In this fresh chicken debacle where chicken rearer Eric Woo was cited by HDB for rearing chicken in his HDB flat. HDB officers told the 48-year old that keeping chickens in HDB flats was not allowed.
In a statement to TODAY, HDB said “Poultry, including chickens, are not allowed to be kept in HDB flats. They are not suitable to be kept as indoor pets and, when allowed to roam indiscriminately, may inconvenience the neighbours,” said the HDB.
Mr Woo, on the other hand, cited the Animals and Birds Act which states that people can keep up to 10 birds ‘in any premises’.
Still, Mr Woo does note that the National Parks Board (NParks) says on its website that poultry-keeping is illegal in HDB flat, however, he argued, “Since when does NParks have jurisdiction over HDB?”
NParks, however, said that the Animals and Birds act is a broad law and that landlords have a say on additional rules. In this case, HDB is the landlord, according to NParks.
Group director for community animal management of NParks’ Animal and Veterinary Service arm, Ms Jessica Kwok said, “Owners are also subject to rules of their landlord, which may or may not allow the keeping of poultry within their managed areas.”
The thing is, back in September 2018 at the HDB’s Peak Forum, Minister for National Development Mr Lawrence Wong had said that it is “factually and legally wrong” to claim that HDB flat buyers do not own their flats and are merely renting. He adds that there is no basis to such a claim.
Mr Wong said that all buyers of leasehold properties whether private or public enjoy ownership rights over their properties in the duration of the lease, adding that it is ‘important to set the record straight’ on the matter.

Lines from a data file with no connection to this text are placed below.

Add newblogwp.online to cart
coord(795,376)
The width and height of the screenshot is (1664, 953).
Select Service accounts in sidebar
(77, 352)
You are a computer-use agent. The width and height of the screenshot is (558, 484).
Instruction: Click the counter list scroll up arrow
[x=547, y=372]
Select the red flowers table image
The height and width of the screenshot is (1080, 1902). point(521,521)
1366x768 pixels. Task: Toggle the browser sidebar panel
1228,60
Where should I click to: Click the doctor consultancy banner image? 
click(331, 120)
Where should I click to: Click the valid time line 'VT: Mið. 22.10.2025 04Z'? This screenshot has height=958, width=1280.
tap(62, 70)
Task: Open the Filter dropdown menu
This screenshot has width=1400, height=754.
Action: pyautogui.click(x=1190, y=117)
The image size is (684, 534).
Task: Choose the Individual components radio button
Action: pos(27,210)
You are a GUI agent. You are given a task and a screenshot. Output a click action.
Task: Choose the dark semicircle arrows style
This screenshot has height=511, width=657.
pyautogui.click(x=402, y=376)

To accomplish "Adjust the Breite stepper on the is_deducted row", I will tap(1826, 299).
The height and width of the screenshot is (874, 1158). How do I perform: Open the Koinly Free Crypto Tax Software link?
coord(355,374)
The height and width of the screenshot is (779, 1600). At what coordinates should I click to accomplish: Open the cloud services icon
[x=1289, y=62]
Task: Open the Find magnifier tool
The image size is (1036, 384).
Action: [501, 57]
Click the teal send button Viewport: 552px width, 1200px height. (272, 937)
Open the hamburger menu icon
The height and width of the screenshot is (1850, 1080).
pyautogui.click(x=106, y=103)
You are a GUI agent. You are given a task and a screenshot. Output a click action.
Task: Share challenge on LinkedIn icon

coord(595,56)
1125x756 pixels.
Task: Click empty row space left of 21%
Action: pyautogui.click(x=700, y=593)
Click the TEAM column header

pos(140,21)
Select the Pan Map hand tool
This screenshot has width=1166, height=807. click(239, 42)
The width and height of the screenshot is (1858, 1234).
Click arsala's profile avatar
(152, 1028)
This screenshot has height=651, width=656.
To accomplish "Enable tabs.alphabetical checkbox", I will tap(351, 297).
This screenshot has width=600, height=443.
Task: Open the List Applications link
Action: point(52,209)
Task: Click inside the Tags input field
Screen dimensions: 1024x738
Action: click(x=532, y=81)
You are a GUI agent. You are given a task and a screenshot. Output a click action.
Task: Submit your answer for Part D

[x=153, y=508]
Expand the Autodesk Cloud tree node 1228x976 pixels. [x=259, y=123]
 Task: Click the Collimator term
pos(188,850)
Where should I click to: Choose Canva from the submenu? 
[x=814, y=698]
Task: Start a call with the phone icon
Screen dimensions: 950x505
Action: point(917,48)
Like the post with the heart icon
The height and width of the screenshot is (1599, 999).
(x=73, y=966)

Clearly, what NParks says now about HDB being ‘landlords’ and thus have the prerogative to implement additional rules for residents is contradictory to Mr Wong’s statements.
Under the Protection against Online Falsehoods and Manipulation Act which was hastily passed through Parliament in May this year, the definition of of falsehoods is extended to any statement that is ‘misleading … whether in whole or in part, and whether on its own or in the context in which it appears.
Given the conflicting stances, will POFMA be applied this instance to either party? We’ll say it is probably not given that these are conflicting statements coming from the administration, not to mention that it is the Minister(s) who decide what are the “falsehoods” that should be taken to task.
But let’s say a news site or opposition politicians were to repeat the same kind of conflicting statements, such as the statement by International Property Advisor Pte Ltd and co-founder of HugProperty.com, Mr Ku Swee Yong back in 2018 where he contested the ownership of HDB and advocated that the population should be educated regarding the ownership of residential property in Singapore, particularly that of HDB flats.
Do you think POFMA would be applied to them then?
If you do, which isn’t hard to see why. Isn’t it clear that POFMA is inherently biased and does not actually address falsehoods and misleading statements which are spread by the government itself?